Ingmar Bergman é um diretor sueco que sempre nos presenteia com filmes excepcionais. Carregados de dor, reflexão e uma capacidade nos fazer sufocar diante da tela, a intensidade de seus filmes é algo incapaz de ser colocado em palavras.
Sonata de Outono é um dos melhores trabalhos do genial diretor. A trama do filme é sobre a relação conflituosa entre Eva (Liv Ullmann) e Charlotte (Ingrid Bergman), mãe e filha que sempre tiveram uma relação fria e distante, e que após sete anos sem se verem, se reencontram e, nesse momento, todos os ressentimentos que estavam até então reprimidos são finalmente expurgados. Tudo é retratado em diálogos tão brilhantemente construídos que cortam na alma.
Charlotte é uma pianista de sucesso, que para conseguir alcançar tal objetivo sempre esteve ausente da vida familiar tanto como mãe quanto como esposa. Altiva e de olhar frio, a personagem de Ingrid Bergman representa uma mulher sem habilidades maternas que deposita na filha a responsabilidade pela expectativa do amor que esta esperava tanto receber. Já a personagem de Liv Ulmann é uma mulher tímida, de gestos infantis, e com seu olhar melancólico demonstra o quanto foi profundamente marcada pela ausência da mãe.
Sonata de Outono, como o próprio nome já diz, possui uma relação direta com a música, sua construção é correspondente a uma composição musical. Bergman, mais do que contar uma história, escreve uma música. A Sonata possui um primeiro movimento allegro, mostrando as cenas da chegada de Charlotte, o encontro desta com sua outra filha Helena, e os preparativos para o jantar; um segundo movimento de tempo mais lento mostra a cena de mãe e filha ao piano, interpretando o Prelúdio nº 2 de Chopin; e, por fim, um movimento de ritmo mais intenso é marcado pela discussão de Charlotte e Eva durante a madrugada, quando todas as mágoas guardadas por anos vêm à tona.
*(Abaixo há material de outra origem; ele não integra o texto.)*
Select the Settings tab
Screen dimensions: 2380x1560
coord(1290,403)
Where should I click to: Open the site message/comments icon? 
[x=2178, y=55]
A cena em que Eva e Charlotte interpretam o Prelúdio de Chopin é, sem dúvida, uma das mais belas cenas do cinema. Primeiro Eva toca, enquanto Charlotte a escuta, depois as posições se invertem, mas a mesma música soa, e mãe e filha se relacionam do mesmo modo. É um diálogo mudo entre uma mãe indiferente e uma filha com medo. Charlotte olha para Eva com um misto de decepção e pena diante da falta de técnica com que a filha toca. E então ensina para Eva como se deve tocar: “Há dor mas sem parecer. Depois um breve alívio. Mas ele some de repente, e a dor continua a mesma”, e ao dedilhar no piano com toda a sua maestria, Eva a observa com amargura, constatando sua aparente derrota em mais uma batalha emocional.
“Será que a infelicidade da filha é o triunfo da mãe? Mãe, será que a minha tristeza é a sua satisfação secreta?”, diz Eva, a filha com uma dor irremediável que se iniciou na infância e a acompanhou por toda a vida. Em contrapartida, diz Charlotte: “Eu não queria ser sua mãe. Eu queria que você soubesse que sou tão indefesa quanto você”, em uma tentativa de mostrar que ela também é mais um ser humano, que falha e está tão perdida quanto todos nós. Charlotte é uma mulher incapaz de deixar transparecer o que realmente sente, por toda a sua vida fingiu uma alegria que não sentia, e só foi capaz de oferecer aos que estavam ao seu redor um falso amor, e foi em Eva que esse falso amor causou mais danos.
O conflito de Charlotte e Eva não é apenas uma história de desencontro entre mãe e filha, tema tão comum, trata-se de uma questão muito mais ampla, questão esta que é base para quase todos os filmes de Bergman, o fato de sermos todos analfabetos emocionais, uma vez que ignoramos nossas próprias emoções, as mascaramos, nos escondemos, e por esse motivo não sabemos nos relacionar com os outros, chegando, por vezes, a só conseguir nos relacionar por meio de rituais de humilhação, como o que Charlotte impõe à Eva. “Será assim com todo mundo? Ou será que alguns têm mais talento para viver que outros? Ou será que alguns jamais vivem, mas apenas existem?” Esta é uma das tantas reflexões que o filme nos deixa, mesmo depois de já tendo, há muito tempo, terminado.
Este é um filme sobre amor, sobre ódio, sobre medo, culpa e perdão, ou a impossibilidade deste. É um filme para se ver e rever. Com uma fotografia e direção de arte primorosas, atuações magníficas e diálogos de tirar o folêgo, Sonata de Outono é o cinema na sua forma mais pura. Ingmar Bergman prova mais uma vez o porquê de ser conhecido como o maior desbravador da alma humana.